- Problem requirements:
Return each of the following lines word for word, leaving out the pictures.

- Exercise inputs:
____________
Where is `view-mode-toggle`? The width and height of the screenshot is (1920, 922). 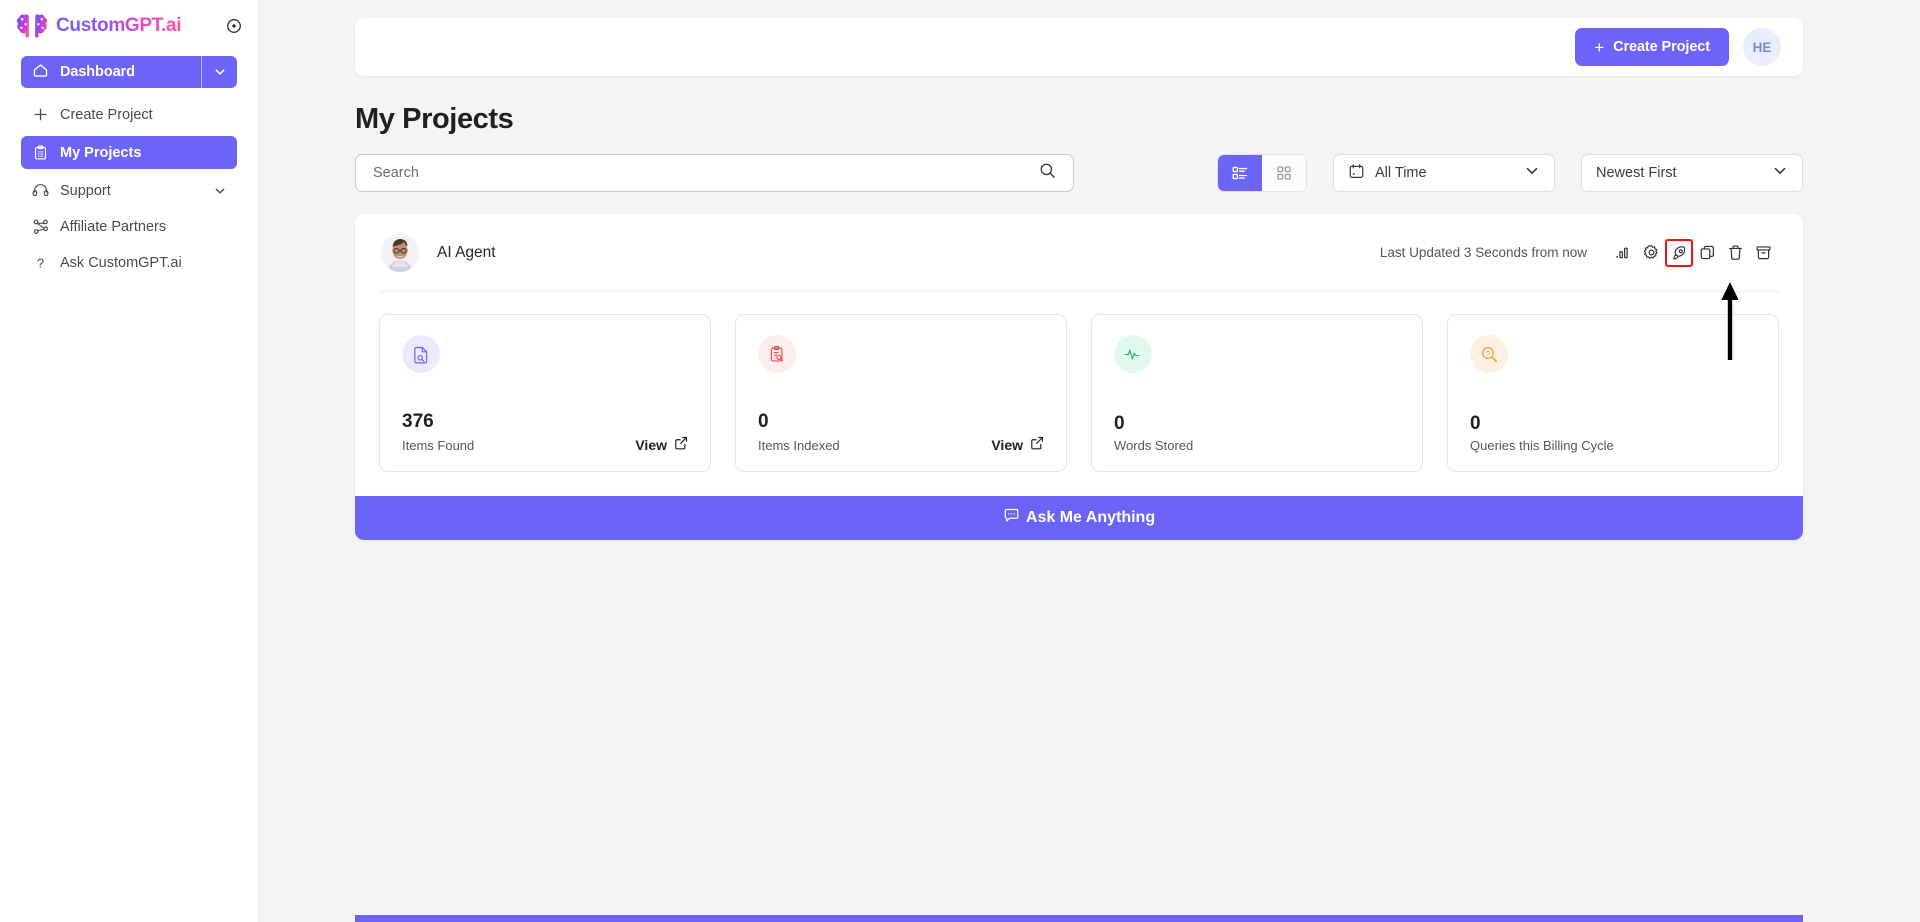
view-mode-toggle is located at coordinates (1262, 173).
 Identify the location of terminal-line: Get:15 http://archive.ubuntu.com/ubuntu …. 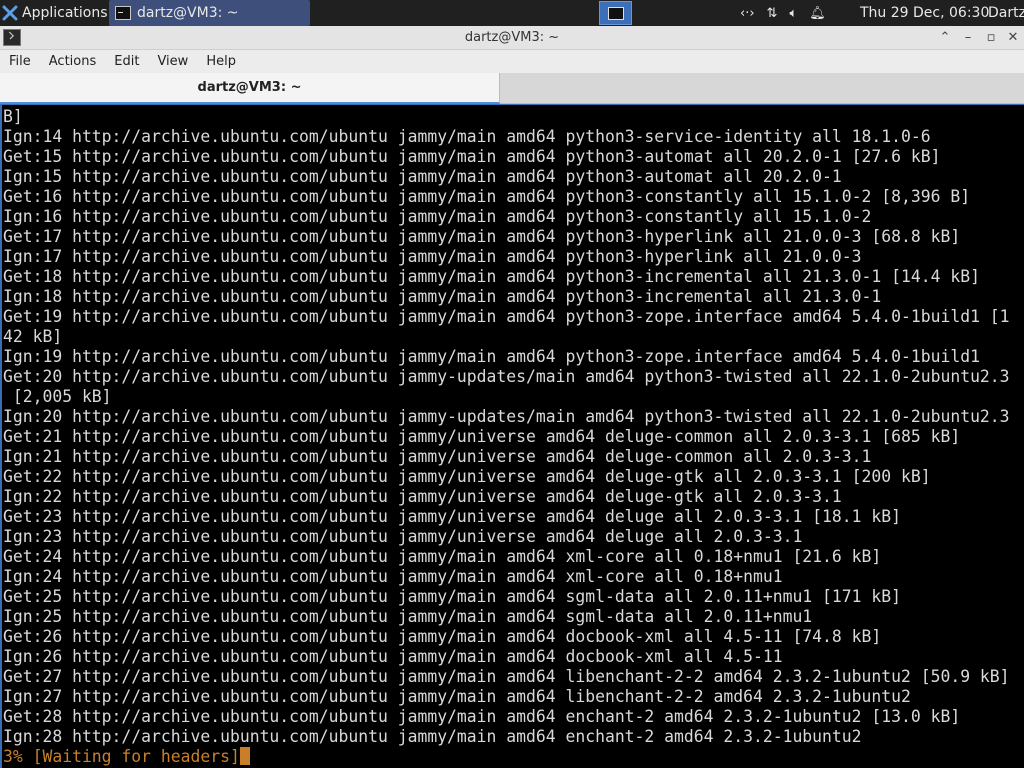
(472, 156).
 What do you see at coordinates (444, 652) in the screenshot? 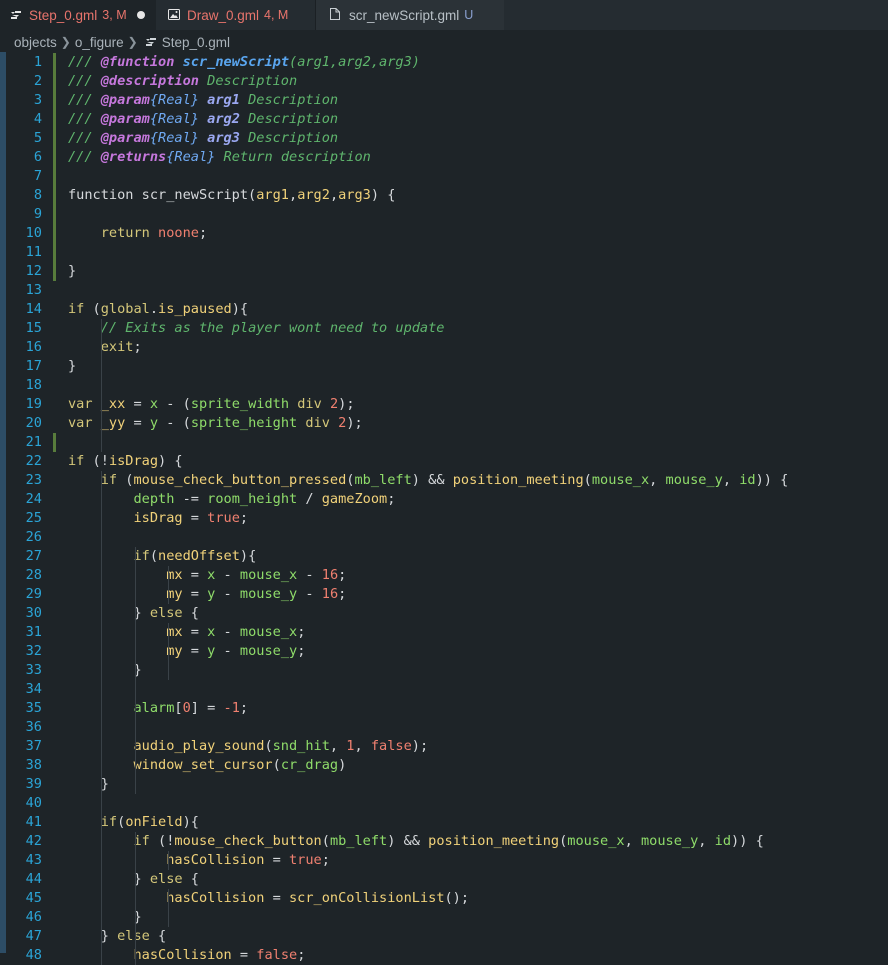
I see `code-line: 32 my = y - mouse_y;` at bounding box center [444, 652].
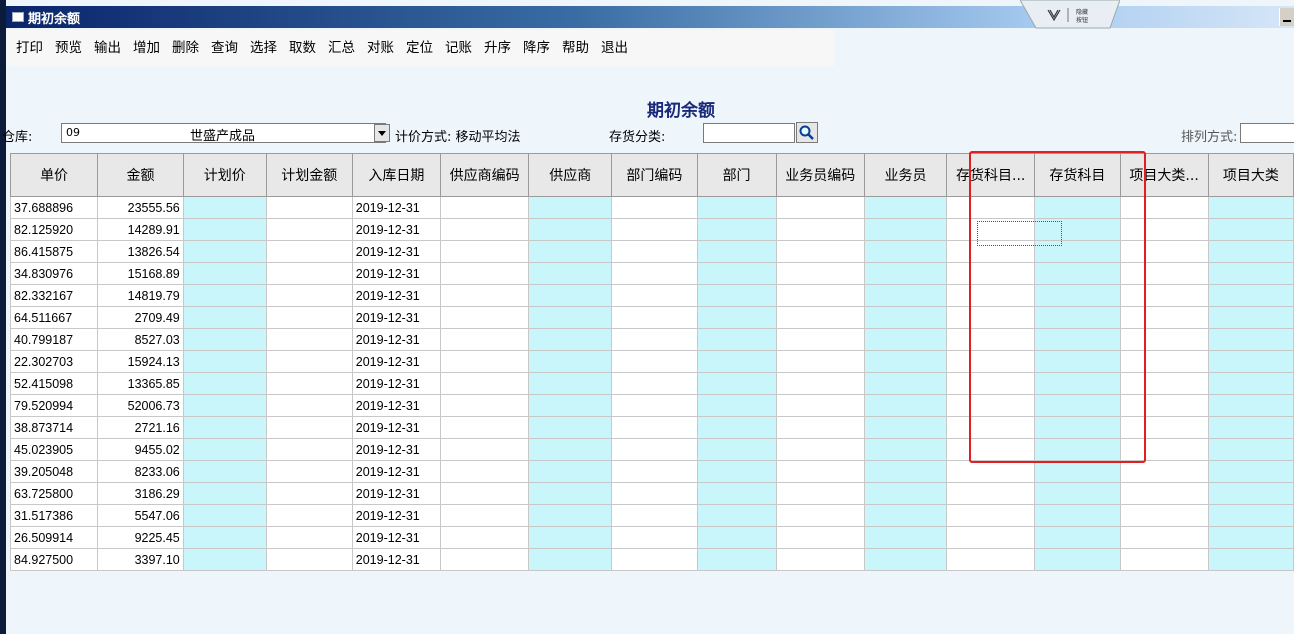  I want to click on table-cell: 13826.54, so click(140, 252).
____________
- Reply to the exercise:
Where is `view-mode-toggle`? The width and height of the screenshot is (1920, 922). 
view-mode-toggle is located at coordinates (1262, 173).
 Identify the location of terminal-line: Get:15 http://archive.ubuntu.com/ubuntu …. 
(472, 156).
 What do you see at coordinates (444, 652) in the screenshot? 
I see `code-line: 32 my = y - mouse_y;` at bounding box center [444, 652].
  I want to click on table-cell: 13826.54, so click(140, 252).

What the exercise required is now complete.